**EXERCISE AIM**
Below are the records; copy each line in them that holds the word "agent".

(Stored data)
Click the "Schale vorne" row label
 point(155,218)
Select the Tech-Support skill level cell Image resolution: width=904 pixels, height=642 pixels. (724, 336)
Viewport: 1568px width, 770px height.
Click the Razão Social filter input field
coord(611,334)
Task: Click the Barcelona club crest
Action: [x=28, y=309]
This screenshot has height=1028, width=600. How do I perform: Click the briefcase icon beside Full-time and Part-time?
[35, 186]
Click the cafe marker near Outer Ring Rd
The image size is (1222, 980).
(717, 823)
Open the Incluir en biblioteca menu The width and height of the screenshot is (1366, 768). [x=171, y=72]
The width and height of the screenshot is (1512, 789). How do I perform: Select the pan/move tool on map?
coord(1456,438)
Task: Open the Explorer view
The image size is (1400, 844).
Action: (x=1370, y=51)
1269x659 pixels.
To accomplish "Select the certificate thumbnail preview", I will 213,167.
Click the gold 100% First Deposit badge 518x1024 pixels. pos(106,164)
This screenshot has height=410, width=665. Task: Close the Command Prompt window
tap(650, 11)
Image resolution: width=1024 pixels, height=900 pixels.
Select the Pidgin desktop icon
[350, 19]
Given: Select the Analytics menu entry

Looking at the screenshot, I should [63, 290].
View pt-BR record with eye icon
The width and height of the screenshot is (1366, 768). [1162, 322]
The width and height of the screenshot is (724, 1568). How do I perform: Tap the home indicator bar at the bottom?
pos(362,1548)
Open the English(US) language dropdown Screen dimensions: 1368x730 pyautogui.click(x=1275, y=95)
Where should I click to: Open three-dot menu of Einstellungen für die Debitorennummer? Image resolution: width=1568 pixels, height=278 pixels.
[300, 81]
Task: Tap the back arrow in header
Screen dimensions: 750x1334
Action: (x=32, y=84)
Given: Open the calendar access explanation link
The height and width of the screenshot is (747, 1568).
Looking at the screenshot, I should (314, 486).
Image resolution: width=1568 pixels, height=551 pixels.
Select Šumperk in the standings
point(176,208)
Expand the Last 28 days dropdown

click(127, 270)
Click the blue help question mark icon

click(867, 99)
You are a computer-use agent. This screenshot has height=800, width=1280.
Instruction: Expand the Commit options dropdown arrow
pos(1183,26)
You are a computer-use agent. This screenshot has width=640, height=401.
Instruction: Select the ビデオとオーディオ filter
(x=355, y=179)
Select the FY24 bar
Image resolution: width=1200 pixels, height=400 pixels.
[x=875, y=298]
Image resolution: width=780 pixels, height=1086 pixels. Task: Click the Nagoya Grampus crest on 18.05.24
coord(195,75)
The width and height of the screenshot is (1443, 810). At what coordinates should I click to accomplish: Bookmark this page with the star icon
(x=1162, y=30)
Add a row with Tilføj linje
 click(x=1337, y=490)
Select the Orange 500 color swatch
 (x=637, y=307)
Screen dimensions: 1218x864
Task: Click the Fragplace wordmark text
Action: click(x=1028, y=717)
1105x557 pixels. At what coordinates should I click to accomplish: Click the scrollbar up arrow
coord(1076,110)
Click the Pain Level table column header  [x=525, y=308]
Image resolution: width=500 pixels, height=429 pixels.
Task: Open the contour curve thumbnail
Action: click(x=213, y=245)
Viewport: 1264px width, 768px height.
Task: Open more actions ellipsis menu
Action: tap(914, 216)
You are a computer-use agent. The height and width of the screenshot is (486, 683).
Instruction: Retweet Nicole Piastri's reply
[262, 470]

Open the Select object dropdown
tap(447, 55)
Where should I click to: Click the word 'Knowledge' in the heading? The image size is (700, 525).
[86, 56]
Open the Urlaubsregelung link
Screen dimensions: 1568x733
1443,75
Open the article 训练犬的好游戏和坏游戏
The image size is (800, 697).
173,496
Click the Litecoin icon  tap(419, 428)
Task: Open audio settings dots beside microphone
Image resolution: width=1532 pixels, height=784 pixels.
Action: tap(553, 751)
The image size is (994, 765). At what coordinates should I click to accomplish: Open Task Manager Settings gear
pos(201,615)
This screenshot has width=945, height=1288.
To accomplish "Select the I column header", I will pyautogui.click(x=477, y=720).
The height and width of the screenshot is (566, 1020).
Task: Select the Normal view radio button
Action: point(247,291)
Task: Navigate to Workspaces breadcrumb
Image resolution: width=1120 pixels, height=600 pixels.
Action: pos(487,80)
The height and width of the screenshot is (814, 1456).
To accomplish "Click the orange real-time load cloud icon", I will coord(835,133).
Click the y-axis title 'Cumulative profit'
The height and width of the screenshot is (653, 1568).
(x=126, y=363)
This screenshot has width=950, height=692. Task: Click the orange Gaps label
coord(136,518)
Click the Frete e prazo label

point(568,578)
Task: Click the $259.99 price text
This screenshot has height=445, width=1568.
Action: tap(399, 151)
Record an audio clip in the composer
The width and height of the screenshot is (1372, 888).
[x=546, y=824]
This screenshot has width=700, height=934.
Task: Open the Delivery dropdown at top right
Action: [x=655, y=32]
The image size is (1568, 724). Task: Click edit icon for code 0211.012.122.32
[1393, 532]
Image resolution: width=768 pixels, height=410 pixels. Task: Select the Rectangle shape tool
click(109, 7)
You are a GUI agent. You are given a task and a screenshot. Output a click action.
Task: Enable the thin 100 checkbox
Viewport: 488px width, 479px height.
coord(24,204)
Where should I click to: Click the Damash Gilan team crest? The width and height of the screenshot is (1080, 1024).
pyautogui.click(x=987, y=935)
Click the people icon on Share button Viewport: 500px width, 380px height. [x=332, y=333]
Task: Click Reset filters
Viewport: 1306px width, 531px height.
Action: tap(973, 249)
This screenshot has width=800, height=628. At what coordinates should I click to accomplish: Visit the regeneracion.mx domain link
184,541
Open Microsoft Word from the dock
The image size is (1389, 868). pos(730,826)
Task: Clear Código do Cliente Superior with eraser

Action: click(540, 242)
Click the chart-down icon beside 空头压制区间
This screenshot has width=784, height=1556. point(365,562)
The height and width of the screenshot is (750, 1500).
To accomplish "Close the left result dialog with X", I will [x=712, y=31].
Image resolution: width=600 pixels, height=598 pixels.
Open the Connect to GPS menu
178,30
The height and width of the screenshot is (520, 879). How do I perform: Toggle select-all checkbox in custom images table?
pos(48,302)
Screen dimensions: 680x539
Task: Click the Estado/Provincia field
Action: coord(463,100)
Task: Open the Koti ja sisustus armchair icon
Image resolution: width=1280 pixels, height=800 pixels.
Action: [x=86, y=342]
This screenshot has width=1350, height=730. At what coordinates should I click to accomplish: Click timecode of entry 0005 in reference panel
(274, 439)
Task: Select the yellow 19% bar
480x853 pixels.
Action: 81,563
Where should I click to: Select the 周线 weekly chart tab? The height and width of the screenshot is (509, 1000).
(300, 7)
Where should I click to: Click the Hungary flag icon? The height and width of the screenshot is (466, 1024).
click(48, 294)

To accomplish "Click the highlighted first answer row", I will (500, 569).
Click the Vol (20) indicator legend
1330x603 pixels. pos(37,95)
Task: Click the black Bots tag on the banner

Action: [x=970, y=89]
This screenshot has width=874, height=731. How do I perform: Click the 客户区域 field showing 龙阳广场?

**THE ANSWER**
You are a computer-use agent. This screenshot has height=800, width=1280.
You are a computer-use agent. This screenshot has width=640, height=401.
You are a computer-use agent. The height and width of the screenshot is (486, 683).
You are a GUI agent. You are given a task and a screenshot. Output a click action.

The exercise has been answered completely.